Written task
Set down everything in the pgsql-hackers message below from "This is matching" down to "XLOG_HEAP2_NEW_CID.", word for word.

Provided text
----------------------------------------
Re: test_decoding assertion failure for the loss of top-sub transaction relationship - Mailing list pgsql-hackers

From Amit Kapila
Subject Re: test_decoding assertion failure for the loss of top-sub transaction relationship
Date
Msg-id CAA4eK1LK1nxOTL32OP=ejhPoBsUP4Bvwb3Ly=fethyJ-KbaXyw@mail.gmail.com
Whole thread Raw
In response to test_decoding assertion failure for the loss of top-sub transaction relationship  ("osumi.takamichi@fujitsu.com" <osumi.takamichi@fujitsu.com>)
List pgsql-hackers
On Fri, Sep 2, 2022 at 6:26 AM osumi.takamichi@fujitsu.com
<osumi.takamichi@fujitsu.com> wrote:
>
>
> I've met an assertion failure of logical decoding with below scenario on HEAD.
>
> ---
> <preparation>
> create table tab1 (val integer);
> select 'init' from  pg_create_logical_replication_slot('regression_slot', 'test_decoding');
>
> <session1>
> begin;
> savepoint sp1;
> insert into tab1 values (1);
>
> <session2>
> checkpoint; -- for RUNNING_XACT
> select data FROM pg_logical_slot_get_changes('regression_slot', NULL, NULL, 'include-xids', '0', 'skip-empty-xacts',
'1');
>
> <session1>
> truncate tab1; -- for NEW_CID
> commit;
> begin;
> insert into tab1 values (3);
>

BTW, if I just change the truncate statement to "Analyze tab1" in your
entire test then I am getting a different assertion failure:

postgres.exe!ExceptionalCondition(const char * conditionName, const
char * errorType, const char * fileName, int lineNumber) Line 70 C
postgres.exe!AssertTXNLsnOrder(ReorderBuffer * rb) Line 902 C
postgres.exe!ReorderBufferTXNByXid(ReorderBuffer * rb, unsigned int
xid, bool create, bool * is_new, unsigned __int64 lsn, bool
create_as_top) Line 681 C
postgres.exe!ReorderBufferAddNewTupleCids(ReorderBuffer * rb, unsigned
int xid, unsigned __int64 lsn, RelFileLocator locator, ItemPointerData
tid, unsigned int cmin, unsigned int cmax, unsigned int combocid) Line
3188 C
postgres.exe!SnapBuildProcessNewCid(SnapBuild * builder, unsigned int
xid, unsigned __int64 lsn, xl_heap_new_cid * xlrec) Line 823 C
postgres.exe!heap2_decode(LogicalDecodingContext * ctx,
XLogRecordBuffer * buf) Line 408 C
postgres.exe!LogicalDecodingProcessRecord(LogicalDecodingContext *
ctx, XLogReaderState * record) Line 119 C
postgres.exe!pg_logical_slot_get_changes_guts(FunctionCallInfoBaseData
* fcinfo, bool confirm, bool binary) Line 274 C
postgres.exe!pg_logical_slot_get_changes(FunctionCallInfoBaseData *
fcinfo) Line 339 C

This is matching with call stack we see intermittently in the BF
[1][2]. The difference with your scenario is that the Truncate
statement generates an additional WAL XLOG_STANDBY_LOCK prior to
XLOG_HEAP2_NEW_CID.
----------------------------------------
Data lines
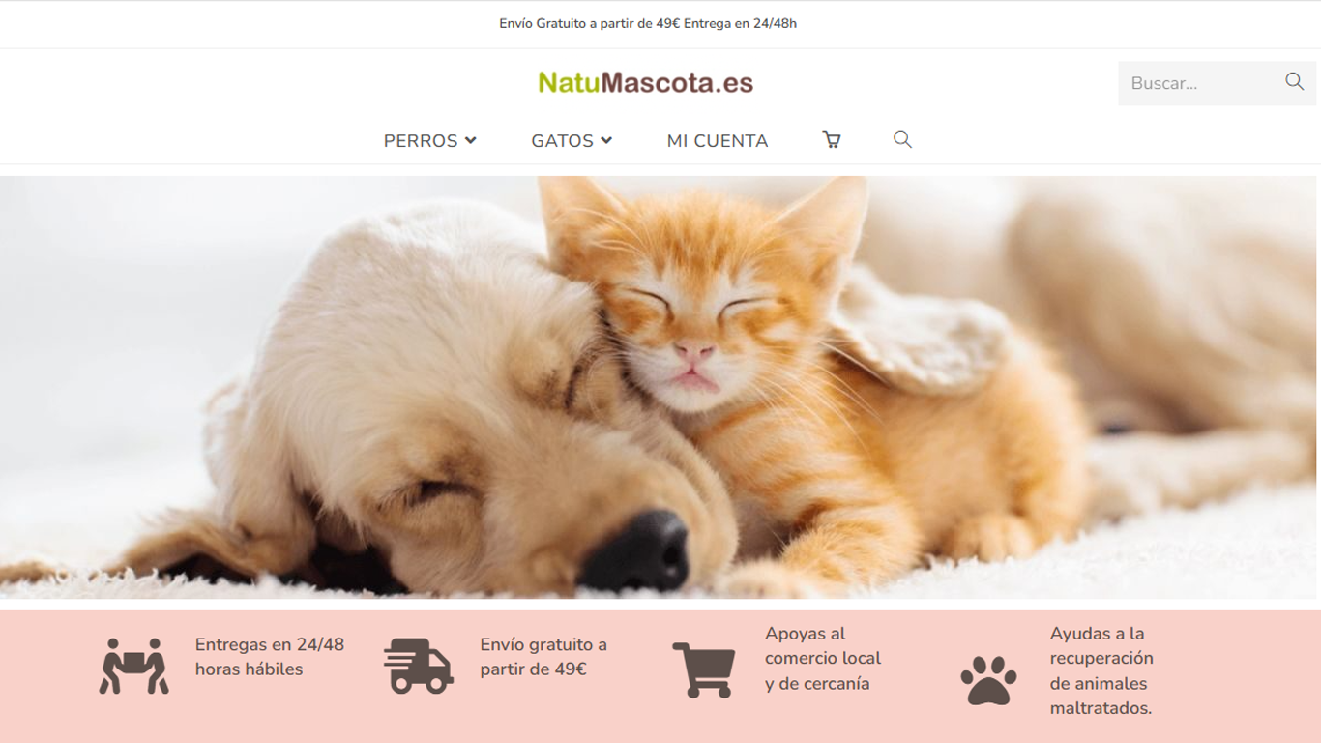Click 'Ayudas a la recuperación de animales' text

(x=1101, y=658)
----------------------------------------
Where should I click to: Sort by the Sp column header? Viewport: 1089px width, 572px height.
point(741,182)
----------------------------------------
Response below
This is matching with call stack we see intermittently in the BF
[1][2]. The difference with your scenario is that the Truncate
statement generates an additional WAL XLOG_STANDBY_LOCK prior to
XLOG_HEAP2_NEW_CID.